#### [Work item]
Once the line holding "wicho performs in" is found in the listing below, write it out and each later line exactly, up to and including the one holding "According to FOX 5 Vegas, (406, 898)".
** Opening Given information block **
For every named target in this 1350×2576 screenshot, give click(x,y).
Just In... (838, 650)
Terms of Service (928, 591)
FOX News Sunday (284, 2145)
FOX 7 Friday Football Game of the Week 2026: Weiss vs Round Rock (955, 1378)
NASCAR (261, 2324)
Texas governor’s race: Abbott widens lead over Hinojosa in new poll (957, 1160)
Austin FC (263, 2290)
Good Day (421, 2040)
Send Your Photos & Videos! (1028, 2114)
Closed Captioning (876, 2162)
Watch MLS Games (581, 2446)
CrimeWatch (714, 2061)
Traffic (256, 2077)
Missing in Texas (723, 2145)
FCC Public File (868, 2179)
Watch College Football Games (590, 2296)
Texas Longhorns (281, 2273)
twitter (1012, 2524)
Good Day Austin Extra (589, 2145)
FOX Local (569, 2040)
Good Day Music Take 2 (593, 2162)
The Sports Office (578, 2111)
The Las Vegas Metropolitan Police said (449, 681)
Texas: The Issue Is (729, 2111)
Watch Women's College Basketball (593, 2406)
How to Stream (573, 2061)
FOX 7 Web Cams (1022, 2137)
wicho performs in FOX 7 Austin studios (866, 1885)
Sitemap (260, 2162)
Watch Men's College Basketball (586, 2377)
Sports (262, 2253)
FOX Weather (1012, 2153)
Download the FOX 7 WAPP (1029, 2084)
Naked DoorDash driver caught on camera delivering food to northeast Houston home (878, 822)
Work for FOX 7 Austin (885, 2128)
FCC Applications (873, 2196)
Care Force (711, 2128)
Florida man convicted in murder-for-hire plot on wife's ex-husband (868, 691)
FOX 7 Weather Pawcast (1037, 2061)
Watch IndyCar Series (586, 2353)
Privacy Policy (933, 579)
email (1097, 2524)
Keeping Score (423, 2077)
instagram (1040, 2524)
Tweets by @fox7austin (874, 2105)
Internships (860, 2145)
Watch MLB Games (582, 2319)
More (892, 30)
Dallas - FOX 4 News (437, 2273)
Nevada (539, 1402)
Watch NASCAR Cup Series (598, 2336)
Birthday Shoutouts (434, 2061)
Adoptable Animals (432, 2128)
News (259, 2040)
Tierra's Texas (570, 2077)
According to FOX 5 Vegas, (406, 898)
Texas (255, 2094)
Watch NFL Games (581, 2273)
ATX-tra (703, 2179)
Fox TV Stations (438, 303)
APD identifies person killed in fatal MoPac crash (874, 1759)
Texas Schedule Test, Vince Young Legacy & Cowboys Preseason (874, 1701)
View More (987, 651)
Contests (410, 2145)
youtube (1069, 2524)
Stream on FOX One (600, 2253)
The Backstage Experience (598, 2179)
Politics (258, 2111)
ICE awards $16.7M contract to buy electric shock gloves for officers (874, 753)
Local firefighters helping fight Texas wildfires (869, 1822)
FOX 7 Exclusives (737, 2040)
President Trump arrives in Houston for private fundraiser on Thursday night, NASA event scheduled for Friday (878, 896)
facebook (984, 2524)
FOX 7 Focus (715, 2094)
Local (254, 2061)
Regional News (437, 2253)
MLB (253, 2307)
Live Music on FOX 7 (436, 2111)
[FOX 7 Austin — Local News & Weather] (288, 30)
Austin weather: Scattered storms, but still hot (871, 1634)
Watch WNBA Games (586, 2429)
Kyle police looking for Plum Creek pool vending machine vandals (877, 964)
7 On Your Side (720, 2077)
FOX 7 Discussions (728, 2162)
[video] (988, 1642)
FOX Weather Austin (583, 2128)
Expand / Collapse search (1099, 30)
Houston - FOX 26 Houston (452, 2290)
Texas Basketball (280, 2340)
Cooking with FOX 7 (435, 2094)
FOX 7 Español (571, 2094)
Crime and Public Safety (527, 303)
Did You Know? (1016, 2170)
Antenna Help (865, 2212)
** Closing Given information block **
#### [Written solution]
wicho performs in FOX 7 Austin studios (866, 1885)
Sitemap (260, 2162)
Watch Men's College Basketball (586, 2377)
Sports (262, 2253)
FOX Weather (1012, 2153)
Download the FOX 7 WAPP (1029, 2084)
Naked DoorDash driver caught on camera delivering food to northeast Houston home (878, 822)
Work for FOX 7 Austin (885, 2128)
FCC Applications (873, 2196)
Care Force (711, 2128)
Florida man convicted in murder-for-hire plot on wife's ex-husband (868, 691)
FOX 7 Weather Pawcast (1037, 2061)
Watch IndyCar Series (586, 2353)
Privacy Policy (933, 579)
email (1097, 2524)
Keeping Score (423, 2077)
instagram (1040, 2524)
Tweets by @fox7austin (874, 2105)
Internships (860, 2145)
Watch MLB Games (582, 2319)
More (892, 30)
Dallas - FOX 4 News (437, 2273)
Nevada (539, 1402)
Watch NASCAR Cup Series (598, 2336)
Birthday Shoutouts (434, 2061)
Adoptable Animals (432, 2128)
News (259, 2040)
Tierra's Texas (570, 2077)
According to FOX 5 Vegas, (406, 898)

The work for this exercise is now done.